■ Exercise:
Print every line of the data below verbatim, with no changes.

■ Provided entries:

★ ★ ★ ★ ★ ★ ★

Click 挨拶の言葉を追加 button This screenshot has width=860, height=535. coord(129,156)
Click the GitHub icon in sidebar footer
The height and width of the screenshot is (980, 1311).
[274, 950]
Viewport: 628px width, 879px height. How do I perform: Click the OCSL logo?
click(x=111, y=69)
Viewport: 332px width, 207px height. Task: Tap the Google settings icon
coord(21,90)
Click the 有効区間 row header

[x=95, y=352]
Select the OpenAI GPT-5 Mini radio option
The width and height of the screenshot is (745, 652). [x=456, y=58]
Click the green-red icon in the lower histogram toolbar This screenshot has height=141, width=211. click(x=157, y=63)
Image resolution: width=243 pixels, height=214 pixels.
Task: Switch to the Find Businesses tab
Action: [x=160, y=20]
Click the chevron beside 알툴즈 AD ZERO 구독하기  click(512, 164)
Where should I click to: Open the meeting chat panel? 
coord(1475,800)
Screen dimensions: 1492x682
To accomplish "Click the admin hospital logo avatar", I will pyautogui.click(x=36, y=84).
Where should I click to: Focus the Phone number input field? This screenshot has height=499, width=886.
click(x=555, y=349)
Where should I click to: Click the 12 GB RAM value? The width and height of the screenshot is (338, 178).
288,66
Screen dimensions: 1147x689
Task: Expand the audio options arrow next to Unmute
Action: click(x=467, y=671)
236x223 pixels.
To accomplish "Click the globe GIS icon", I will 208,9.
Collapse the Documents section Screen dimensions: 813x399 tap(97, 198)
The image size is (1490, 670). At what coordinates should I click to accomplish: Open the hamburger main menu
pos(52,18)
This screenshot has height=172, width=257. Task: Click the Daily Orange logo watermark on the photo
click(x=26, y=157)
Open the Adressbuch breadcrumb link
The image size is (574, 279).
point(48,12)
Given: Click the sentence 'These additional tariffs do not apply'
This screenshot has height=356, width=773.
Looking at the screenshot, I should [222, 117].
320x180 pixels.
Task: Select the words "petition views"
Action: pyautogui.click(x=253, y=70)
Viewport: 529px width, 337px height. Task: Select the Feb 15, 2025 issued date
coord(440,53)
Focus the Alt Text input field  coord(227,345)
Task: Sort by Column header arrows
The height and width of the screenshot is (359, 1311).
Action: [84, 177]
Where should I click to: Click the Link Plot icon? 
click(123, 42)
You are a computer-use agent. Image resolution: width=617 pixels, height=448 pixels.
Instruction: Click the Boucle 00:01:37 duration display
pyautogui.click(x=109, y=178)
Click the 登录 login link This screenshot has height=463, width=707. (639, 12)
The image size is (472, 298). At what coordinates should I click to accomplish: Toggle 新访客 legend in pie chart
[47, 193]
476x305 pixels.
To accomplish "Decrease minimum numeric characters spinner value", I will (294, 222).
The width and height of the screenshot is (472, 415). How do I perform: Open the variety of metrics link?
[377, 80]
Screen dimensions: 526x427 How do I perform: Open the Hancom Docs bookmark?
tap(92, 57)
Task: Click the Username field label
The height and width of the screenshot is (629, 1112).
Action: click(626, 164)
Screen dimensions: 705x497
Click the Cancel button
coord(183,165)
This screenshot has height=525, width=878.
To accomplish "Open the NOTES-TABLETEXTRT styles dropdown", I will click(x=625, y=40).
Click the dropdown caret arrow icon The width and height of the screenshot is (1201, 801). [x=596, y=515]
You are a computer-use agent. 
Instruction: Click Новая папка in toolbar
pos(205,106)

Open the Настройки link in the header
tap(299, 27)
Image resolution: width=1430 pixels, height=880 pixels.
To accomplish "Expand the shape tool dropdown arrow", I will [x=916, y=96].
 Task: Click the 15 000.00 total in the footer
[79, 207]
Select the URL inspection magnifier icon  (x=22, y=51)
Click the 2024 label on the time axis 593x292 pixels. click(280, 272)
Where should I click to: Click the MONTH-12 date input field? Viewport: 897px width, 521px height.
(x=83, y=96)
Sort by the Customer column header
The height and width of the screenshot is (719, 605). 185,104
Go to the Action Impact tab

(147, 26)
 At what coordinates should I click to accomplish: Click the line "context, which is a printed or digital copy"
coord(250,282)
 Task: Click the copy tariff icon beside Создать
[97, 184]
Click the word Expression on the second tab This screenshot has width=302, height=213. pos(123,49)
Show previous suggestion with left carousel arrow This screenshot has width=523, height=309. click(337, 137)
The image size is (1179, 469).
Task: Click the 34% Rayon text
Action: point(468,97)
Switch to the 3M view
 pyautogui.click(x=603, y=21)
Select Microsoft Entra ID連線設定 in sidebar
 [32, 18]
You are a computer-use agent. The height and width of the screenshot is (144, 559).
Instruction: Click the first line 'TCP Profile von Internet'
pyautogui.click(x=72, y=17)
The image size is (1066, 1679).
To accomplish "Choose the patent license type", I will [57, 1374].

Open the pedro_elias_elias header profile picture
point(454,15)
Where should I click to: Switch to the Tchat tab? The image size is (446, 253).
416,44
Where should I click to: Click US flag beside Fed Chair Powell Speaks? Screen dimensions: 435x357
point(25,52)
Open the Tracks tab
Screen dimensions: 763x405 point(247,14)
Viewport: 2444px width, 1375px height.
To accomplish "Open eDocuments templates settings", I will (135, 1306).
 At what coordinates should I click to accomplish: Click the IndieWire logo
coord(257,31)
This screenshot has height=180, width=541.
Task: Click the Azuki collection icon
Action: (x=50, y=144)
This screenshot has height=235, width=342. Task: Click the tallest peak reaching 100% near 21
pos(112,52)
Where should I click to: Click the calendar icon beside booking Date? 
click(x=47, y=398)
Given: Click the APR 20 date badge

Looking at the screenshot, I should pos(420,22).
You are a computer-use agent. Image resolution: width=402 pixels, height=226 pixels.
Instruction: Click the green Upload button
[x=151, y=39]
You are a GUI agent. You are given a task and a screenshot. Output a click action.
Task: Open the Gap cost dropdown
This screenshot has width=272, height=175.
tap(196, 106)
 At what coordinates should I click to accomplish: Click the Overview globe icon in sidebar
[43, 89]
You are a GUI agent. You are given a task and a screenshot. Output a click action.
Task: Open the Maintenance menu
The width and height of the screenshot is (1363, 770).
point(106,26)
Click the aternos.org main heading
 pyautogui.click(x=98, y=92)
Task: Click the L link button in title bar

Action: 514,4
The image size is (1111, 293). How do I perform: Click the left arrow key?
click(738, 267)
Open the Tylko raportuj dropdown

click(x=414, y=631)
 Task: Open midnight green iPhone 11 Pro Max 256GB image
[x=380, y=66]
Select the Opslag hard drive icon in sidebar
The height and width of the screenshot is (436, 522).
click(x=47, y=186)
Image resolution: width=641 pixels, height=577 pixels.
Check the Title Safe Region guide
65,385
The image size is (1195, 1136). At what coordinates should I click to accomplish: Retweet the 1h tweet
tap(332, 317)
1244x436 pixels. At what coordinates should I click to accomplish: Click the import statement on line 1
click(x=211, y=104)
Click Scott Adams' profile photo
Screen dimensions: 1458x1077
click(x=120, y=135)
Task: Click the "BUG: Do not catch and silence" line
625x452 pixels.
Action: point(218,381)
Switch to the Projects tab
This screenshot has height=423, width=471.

★ ★ ★ ★ ★ ★ ★

■ Solution to this problem:
Click 挨拶の言葉を追加 button This screenshot has width=860, height=535. coord(129,156)
Click the GitHub icon in sidebar footer
The height and width of the screenshot is (980, 1311).
[274, 950]
Viewport: 628px width, 879px height. How do I perform: Click the OCSL logo?
click(x=111, y=69)
Viewport: 332px width, 207px height. Task: Tap the Google settings icon
coord(21,90)
Click the 有効区間 row header

[x=95, y=352]
Select the OpenAI GPT-5 Mini radio option
The width and height of the screenshot is (745, 652). [x=456, y=58]
Click the green-red icon in the lower histogram toolbar This screenshot has height=141, width=211. click(x=157, y=63)
Image resolution: width=243 pixels, height=214 pixels.
Task: Switch to the Find Businesses tab
Action: [x=160, y=20]
Click the chevron beside 알툴즈 AD ZERO 구독하기  click(512, 164)
Where should I click to: Open the meeting chat panel? 
coord(1475,800)
Screen dimensions: 1492x682
To accomplish "Click the admin hospital logo avatar", I will pyautogui.click(x=36, y=84).
Where should I click to: Focus the Phone number input field? This screenshot has height=499, width=886.
click(x=555, y=349)
Where should I click to: Click the 12 GB RAM value? The width and height of the screenshot is (338, 178).
288,66
Screen dimensions: 1147x689
Task: Expand the audio options arrow next to Unmute
Action: click(x=467, y=671)
236x223 pixels.
To accomplish "Click the globe GIS icon", I will 208,9.
Collapse the Documents section Screen dimensions: 813x399 tap(97, 198)
The image size is (1490, 670). At what coordinates should I click to accomplish: Open the hamburger main menu
pos(52,18)
This screenshot has height=172, width=257. Task: Click the Daily Orange logo watermark on the photo
click(x=26, y=157)
Open the Adressbuch breadcrumb link
The image size is (574, 279).
point(48,12)
Given: Click the sentence 'These additional tariffs do not apply'
This screenshot has height=356, width=773.
Looking at the screenshot, I should [222, 117].
320x180 pixels.
Task: Select the words "petition views"
Action: pyautogui.click(x=253, y=70)
Viewport: 529px width, 337px height. Task: Select the Feb 15, 2025 issued date
coord(440,53)
Focus the Alt Text input field  coord(227,345)
Task: Sort by Column header arrows
The height and width of the screenshot is (359, 1311).
Action: [84, 177]
Where should I click to: Click the Link Plot icon? 
click(123, 42)
You are a computer-use agent. Image resolution: width=617 pixels, height=448 pixels.
Instruction: Click the Boucle 00:01:37 duration display
pyautogui.click(x=109, y=178)
Click the 登录 login link This screenshot has height=463, width=707. (639, 12)
The image size is (472, 298). At what coordinates should I click to accomplish: Toggle 新访客 legend in pie chart
[47, 193]
476x305 pixels.
To accomplish "Decrease minimum numeric characters spinner value", I will (294, 222).
The width and height of the screenshot is (472, 415). How do I perform: Open the variety of metrics link?
[377, 80]
Screen dimensions: 526x427 How do I perform: Open the Hancom Docs bookmark?
tap(92, 57)
Task: Click the Username field label
The height and width of the screenshot is (629, 1112).
Action: click(626, 164)
Screen dimensions: 705x497
Click the Cancel button
coord(183,165)
This screenshot has height=525, width=878.
To accomplish "Open the NOTES-TABLETEXTRT styles dropdown", I will click(x=625, y=40).
Click the dropdown caret arrow icon The width and height of the screenshot is (1201, 801). [x=596, y=515]
You are a computer-use agent. 
Instruction: Click Новая папка in toolbar
pos(205,106)

Open the Настройки link in the header
tap(299, 27)
Image resolution: width=1430 pixels, height=880 pixels.
To accomplish "Expand the shape tool dropdown arrow", I will [x=916, y=96].
 Task: Click the 15 000.00 total in the footer
[79, 207]
Select the URL inspection magnifier icon  (x=22, y=51)
Click the 2024 label on the time axis 593x292 pixels. click(280, 272)
Where should I click to: Click the MONTH-12 date input field? Viewport: 897px width, 521px height.
(x=83, y=96)
Sort by the Customer column header
The height and width of the screenshot is (719, 605). 185,104
Go to the Action Impact tab

(147, 26)
 At what coordinates should I click to accomplish: Click the line "context, which is a printed or digital copy"
coord(250,282)
 Task: Click the copy tariff icon beside Создать
[97, 184]
Click the word Expression on the second tab This screenshot has width=302, height=213. pos(123,49)
Show previous suggestion with left carousel arrow This screenshot has width=523, height=309. click(337, 137)
The image size is (1179, 469).
Task: Click the 34% Rayon text
Action: point(468,97)
Switch to the 3M view
 pyautogui.click(x=603, y=21)
Select Microsoft Entra ID連線設定 in sidebar
 [32, 18]
You are a computer-use agent. The height and width of the screenshot is (144, 559).
Instruction: Click the first line 'TCP Profile von Internet'
pyautogui.click(x=72, y=17)
The image size is (1066, 1679).
To accomplish "Choose the patent license type", I will [57, 1374].

Open the pedro_elias_elias header profile picture
point(454,15)
Where should I click to: Switch to the Tchat tab? The image size is (446, 253).
416,44
Where should I click to: Click US flag beside Fed Chair Powell Speaks? Screen dimensions: 435x357
point(25,52)
Open the Tracks tab
Screen dimensions: 763x405 point(247,14)
Viewport: 2444px width, 1375px height.
To accomplish "Open eDocuments templates settings", I will (135, 1306).
 At what coordinates should I click to accomplish: Click the IndieWire logo
coord(257,31)
This screenshot has height=180, width=541.
Task: Click the Azuki collection icon
Action: (x=50, y=144)
This screenshot has height=235, width=342. Task: Click the tallest peak reaching 100% near 21
pos(112,52)
Where should I click to: Click the calendar icon beside booking Date? 
click(x=47, y=398)
Given: Click the APR 20 date badge

Looking at the screenshot, I should pos(420,22).
You are a computer-use agent. Image resolution: width=402 pixels, height=226 pixels.
Instruction: Click the green Upload button
[x=151, y=39]
You are a GUI agent. You are given a task and a screenshot. Output a click action.
Task: Open the Gap cost dropdown
This screenshot has width=272, height=175.
tap(196, 106)
 At what coordinates should I click to accomplish: Click the Overview globe icon in sidebar
[43, 89]
You are a GUI agent. You are given a task and a screenshot. Output a click action.
Task: Open the Maintenance menu
The width and height of the screenshot is (1363, 770).
point(106,26)
Click the aternos.org main heading
 pyautogui.click(x=98, y=92)
Task: Click the L link button in title bar

Action: 514,4
The image size is (1111, 293). How do I perform: Click the left arrow key?
click(738, 267)
Open the Tylko raportuj dropdown

click(x=414, y=631)
 Task: Open midnight green iPhone 11 Pro Max 256GB image
[x=380, y=66]
Select the Opslag hard drive icon in sidebar
The height and width of the screenshot is (436, 522).
click(x=47, y=186)
Image resolution: width=641 pixels, height=577 pixels.
Check the Title Safe Region guide
65,385
The image size is (1195, 1136). At what coordinates should I click to accomplish: Retweet the 1h tweet
tap(332, 317)
1244x436 pixels. At what coordinates should I click to accomplish: Click the import statement on line 1
click(x=211, y=104)
Click Scott Adams' profile photo
Screen dimensions: 1458x1077
click(x=120, y=135)
Task: Click the "BUG: Do not catch and silence" line
625x452 pixels.
Action: point(218,381)
Switch to the Projects tab
This screenshot has height=423, width=471.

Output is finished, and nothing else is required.